We discussed the difficulty in lowering our robot at length yesterday. Our robot is really tall and a level 3 climber. We set up a belay system with 80 pounds of weight at the height our robot would be and none of our prospective drivers could keep it up without putting weight on the belay line. If the robot falls and pivots there is wide radius where people could get hurt. I’m really curious about how this is going to work out with all the chaos on the field. Happy to not be in a week one competition this year.
Tell your drivers to hit the gym. 80 pounds of weight split between two people is only 40 pounds each. You have at least three weeks before competition, you can see real gains in strength in that time, and if you are a mid to late competition, you could have more than two months for strength training.
If your drivers can’t safely take the robot down, you will likely get a yellow card, especially if you have trouble every time you go out there. You don’t want a yellow card.
Wetzel
Time to recruit some football players for your drive team? 
(sorry, I just had to…)
This is the part of the rules that seems VERY badly thought out to me. The problem in our case is the 90 lbs of robot is at a height most of our team can’t reach. When it’s attached at the top of the pyramid, it’s very hard to lift it up and off from below due to the height and the 60 degree angle.

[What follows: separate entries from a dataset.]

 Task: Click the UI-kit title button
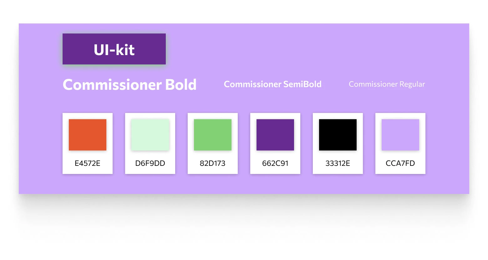[114, 49]
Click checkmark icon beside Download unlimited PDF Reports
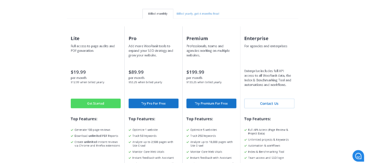The width and height of the screenshot is (366, 163). pyautogui.click(x=72, y=136)
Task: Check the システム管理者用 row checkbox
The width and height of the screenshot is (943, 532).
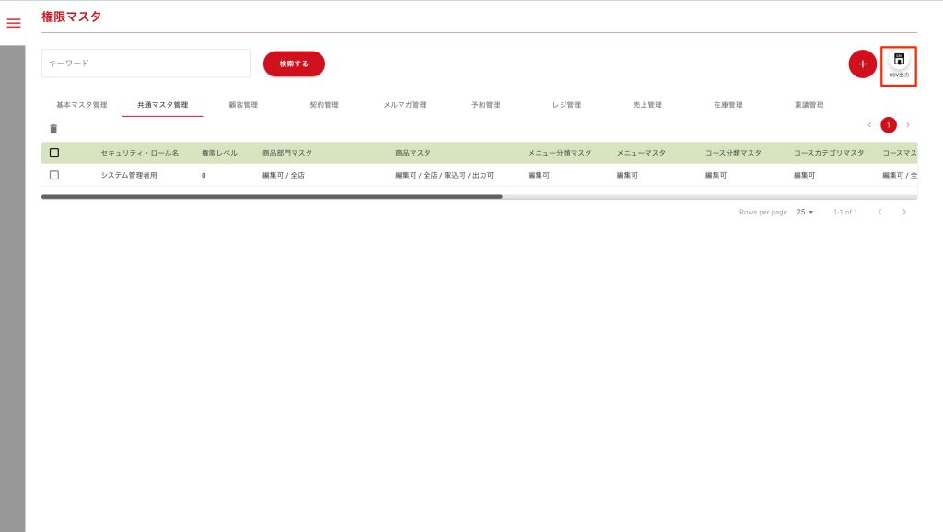Action: tap(54, 175)
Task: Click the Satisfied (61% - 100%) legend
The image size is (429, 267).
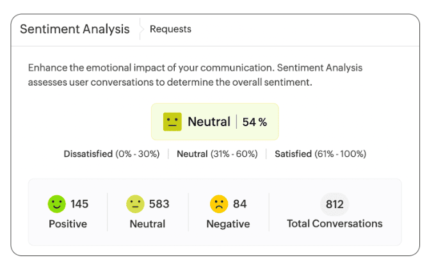Action: pos(320,154)
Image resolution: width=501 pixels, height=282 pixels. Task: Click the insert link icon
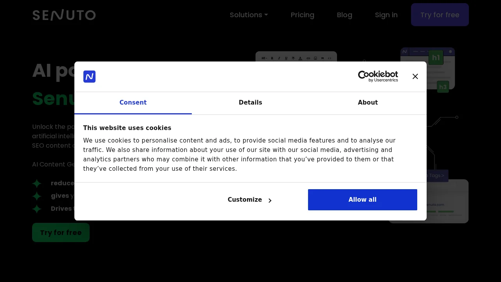308,58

If there can be no pressure put on the belaying line, than we need to get taller drivers I guess. The fact we can’t bring out anything to stand on or assist us just makes it worse. I think this will be a rule change after week one IMO.
-Mike
The year of tall strong adult field coaches?
This is one of the things I like most about our design. The team needs to be able to lift the robot about an inch, and the fixed hooks will automatically retract. Lowering the robot back down, the moving hooks will grab the bar, and they can lower the robot with assistance from its winch system (there’s a large enough ratio in the gearbox to provide some resistance to backdriving the winch). At that point, the robot will be at roughly waist height, allowing it to be removed much easier.
Hopefully, this is something that climbing teams have been thinking about throughout the season!
Obligatory “Bro, Do you even lift?” post.
40 pounds on both ropes per person isn’t too much. I’m just afraid that the points of attachment may not be secure on some robots. Better do some nice stress tests.